Although using list.insert() in a for loop seems to be more memory efficient, in order to do it in one-line, you can also append the given value at the end of every equally divided chunks split on every nth index of the list.

>>> from itertools import chain

>>> n = 2
>>> ele = 'x'
>>> lst = [0, 1, 2, 3, 4, 5, 6, 7, 8, 9, 10]

>>> list(chain(*[lst[i:i+n] + [ele] if len(lst[i:i+n]) == n else lst[i:i+n] for i in xrange(0, len(lst), n)]))
[0, 1, 'x', 2, 3, 'x', 4, 5, 'x', 6, 7, 'x', 8, 9, 'x', 10]

Answer 10

Try this

i = n
while i < len(letters):
    letters.insert(i, 'x')
    i += (n+1)

where n is after how many elements you want to insert 'x'.

This works by initializing a variable i and setting it equal to n. You then set up a while loop that runs while i is less then the length of letters. You then insert 'x' at the index i in letters. Then you must add the value of n+1 to i. The reason you must do n+1 instead of just n is because when you insert an element to letters, it expands the length of the list by one.

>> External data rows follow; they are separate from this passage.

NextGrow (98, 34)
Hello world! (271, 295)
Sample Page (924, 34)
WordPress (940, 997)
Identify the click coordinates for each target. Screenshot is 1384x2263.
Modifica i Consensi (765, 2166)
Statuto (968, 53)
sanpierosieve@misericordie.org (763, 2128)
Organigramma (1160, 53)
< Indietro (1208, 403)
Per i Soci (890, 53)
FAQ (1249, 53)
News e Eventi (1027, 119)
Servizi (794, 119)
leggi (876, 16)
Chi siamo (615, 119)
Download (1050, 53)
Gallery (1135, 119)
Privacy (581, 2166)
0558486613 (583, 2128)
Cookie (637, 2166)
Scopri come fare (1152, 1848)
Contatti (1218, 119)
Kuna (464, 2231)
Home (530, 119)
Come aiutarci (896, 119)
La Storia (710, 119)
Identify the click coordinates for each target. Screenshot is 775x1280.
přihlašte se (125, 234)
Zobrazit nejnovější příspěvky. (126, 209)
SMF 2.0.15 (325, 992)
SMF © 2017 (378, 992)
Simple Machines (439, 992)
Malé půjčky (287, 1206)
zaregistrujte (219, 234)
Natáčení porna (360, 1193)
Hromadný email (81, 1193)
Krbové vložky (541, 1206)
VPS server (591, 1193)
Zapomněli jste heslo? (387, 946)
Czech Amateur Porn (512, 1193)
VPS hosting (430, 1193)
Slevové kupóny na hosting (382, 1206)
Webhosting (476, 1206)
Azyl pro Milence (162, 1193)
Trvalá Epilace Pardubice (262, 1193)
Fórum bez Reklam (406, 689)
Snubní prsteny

Trying this with your example where n is 3 and you want to insert 'x', it would look like this

letters = ['a','b','c','d','e','f','g','h','i','j']
i = 3
while i < len(letters):
    letters.insert(i, 'x')
    i += 4

print letters

which would print out

['a', 'b', 'c', 'x', 'd', 'e', 'f', 'x', 'g', 'h', 'i', 'x', 'j']

which is your expected result.

Answer 11

A pretty straightforward method:

>>> letters = ['a','b','c','d','e','f','g','h','i','j']
>>> new_list = []
>>> n = 3
>>> for start_index in range(0, len(letters), n):
...     new_list.extend(letters[start_index:start_index+n])
...     new_list.append('x')
... 
>>> new_list.pop()
'x'
>>> new_list
['a', 'b', 'c', 'x', 'd', 'e', 'f', 'x', 'g', 'h', 'i', 'x', 'j']

You can also use the grouper recipe from the itertools documentation for the chunking.